The story so far: our hero Gordon King is lost in the jungles of Cambodia, and takes shelter in what he identifies as a ruined temple of Siva.
... A few feet below him was a stone floor, and he could see dimly now that the chamber extended the full breadth and width of the tower. In the centre of the apartment rose something, the nature of which he could not distinguish; but he was sure that it was inanimate.
... Turning toward the object in the centre of the room, King quickly identified it as the symbol of Siva and realised that he was in the Holy of Holies.

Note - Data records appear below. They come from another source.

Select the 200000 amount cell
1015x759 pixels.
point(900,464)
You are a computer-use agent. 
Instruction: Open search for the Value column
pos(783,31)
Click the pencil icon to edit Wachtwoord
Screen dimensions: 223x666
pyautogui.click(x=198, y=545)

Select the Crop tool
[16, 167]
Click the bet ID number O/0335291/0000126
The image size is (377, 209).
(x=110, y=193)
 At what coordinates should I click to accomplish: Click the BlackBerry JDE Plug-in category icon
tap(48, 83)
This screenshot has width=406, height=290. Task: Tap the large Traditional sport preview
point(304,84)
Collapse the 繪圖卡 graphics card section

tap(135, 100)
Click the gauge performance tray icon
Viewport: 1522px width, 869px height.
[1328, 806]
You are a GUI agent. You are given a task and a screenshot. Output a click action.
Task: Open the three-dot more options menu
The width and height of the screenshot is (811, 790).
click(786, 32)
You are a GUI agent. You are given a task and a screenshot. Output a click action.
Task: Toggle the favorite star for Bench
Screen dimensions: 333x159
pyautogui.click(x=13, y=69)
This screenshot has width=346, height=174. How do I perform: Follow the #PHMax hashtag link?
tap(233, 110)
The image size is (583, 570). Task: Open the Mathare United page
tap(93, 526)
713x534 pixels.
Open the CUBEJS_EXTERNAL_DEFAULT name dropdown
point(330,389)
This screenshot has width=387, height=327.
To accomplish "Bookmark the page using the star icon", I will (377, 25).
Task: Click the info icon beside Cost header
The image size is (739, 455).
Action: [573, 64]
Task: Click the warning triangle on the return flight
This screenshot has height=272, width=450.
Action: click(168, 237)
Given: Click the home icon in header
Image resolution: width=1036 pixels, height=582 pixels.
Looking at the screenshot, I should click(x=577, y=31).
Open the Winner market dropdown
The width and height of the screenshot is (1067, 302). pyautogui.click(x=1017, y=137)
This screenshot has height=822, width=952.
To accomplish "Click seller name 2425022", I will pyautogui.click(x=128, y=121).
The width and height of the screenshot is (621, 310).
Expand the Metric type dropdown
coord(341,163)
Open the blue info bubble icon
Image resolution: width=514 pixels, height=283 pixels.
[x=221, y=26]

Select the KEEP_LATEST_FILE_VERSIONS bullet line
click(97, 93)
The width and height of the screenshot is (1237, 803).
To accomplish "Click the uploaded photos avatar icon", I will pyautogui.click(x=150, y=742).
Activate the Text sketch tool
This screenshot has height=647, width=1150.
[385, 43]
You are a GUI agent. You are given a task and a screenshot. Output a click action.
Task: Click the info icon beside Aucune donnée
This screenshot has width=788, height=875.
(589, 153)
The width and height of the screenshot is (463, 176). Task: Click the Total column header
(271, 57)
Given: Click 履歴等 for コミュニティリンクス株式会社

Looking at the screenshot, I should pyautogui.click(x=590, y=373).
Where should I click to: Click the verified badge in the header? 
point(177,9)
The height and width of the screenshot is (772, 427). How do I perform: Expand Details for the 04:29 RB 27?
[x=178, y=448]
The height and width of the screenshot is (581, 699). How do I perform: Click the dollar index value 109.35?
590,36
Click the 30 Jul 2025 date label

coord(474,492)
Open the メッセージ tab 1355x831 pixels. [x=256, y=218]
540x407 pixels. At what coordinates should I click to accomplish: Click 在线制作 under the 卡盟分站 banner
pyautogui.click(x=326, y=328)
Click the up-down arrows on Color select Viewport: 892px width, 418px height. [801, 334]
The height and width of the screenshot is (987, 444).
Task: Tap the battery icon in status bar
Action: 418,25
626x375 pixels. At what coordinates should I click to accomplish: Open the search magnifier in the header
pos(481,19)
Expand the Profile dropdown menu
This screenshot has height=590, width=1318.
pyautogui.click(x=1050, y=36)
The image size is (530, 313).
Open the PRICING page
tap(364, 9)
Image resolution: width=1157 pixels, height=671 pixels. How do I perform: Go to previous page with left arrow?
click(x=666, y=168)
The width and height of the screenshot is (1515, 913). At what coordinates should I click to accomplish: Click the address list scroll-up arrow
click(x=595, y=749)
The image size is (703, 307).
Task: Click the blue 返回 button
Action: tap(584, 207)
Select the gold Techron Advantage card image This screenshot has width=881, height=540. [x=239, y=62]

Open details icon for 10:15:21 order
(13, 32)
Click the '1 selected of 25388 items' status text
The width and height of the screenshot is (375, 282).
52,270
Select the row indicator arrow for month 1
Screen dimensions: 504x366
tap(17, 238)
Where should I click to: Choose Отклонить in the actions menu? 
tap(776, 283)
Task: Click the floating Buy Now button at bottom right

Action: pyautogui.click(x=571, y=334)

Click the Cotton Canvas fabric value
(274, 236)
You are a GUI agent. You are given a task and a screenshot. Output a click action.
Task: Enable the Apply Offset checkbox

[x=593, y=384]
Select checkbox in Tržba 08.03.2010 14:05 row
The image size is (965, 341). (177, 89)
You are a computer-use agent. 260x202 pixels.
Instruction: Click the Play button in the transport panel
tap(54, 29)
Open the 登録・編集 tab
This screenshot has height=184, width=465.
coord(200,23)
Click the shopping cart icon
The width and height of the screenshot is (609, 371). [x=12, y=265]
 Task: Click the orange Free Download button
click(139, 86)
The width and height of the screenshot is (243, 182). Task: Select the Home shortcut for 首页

So King identifies something that rises from the middle of the floor as a symbol of Siva. Siva has a number of symbols, known as the Lingam, but Burroughs doesn't specify. Which suggests to me that either Burroughs had no clue as to what this linga was, or he knew very well but it's too rude to be published in 1933.
When I first read it I had no idea, but thanks to my brief flirtation with Hindu theology and religious art, I would guess that the 'symbol of Siva' that King saw was a stone cylindrical pillar with a rounded top; amongst it's interpretations is the obvious one as a phallus.
Hindus don't immediately read the lingum that way (I'm told) but Westerners historically have. Which makes me think Burroughs is making an in-joke which anyone who'd read the same secondary or tertiary sources he had would get. And you can't go wrong with a knob joke.
If my overly close reading of a 30's pulp novel throws out any other interesting factoids, I'll be sure to share them here.
 Obviously it's me that's changed, not the book. But my changes are invisible to me.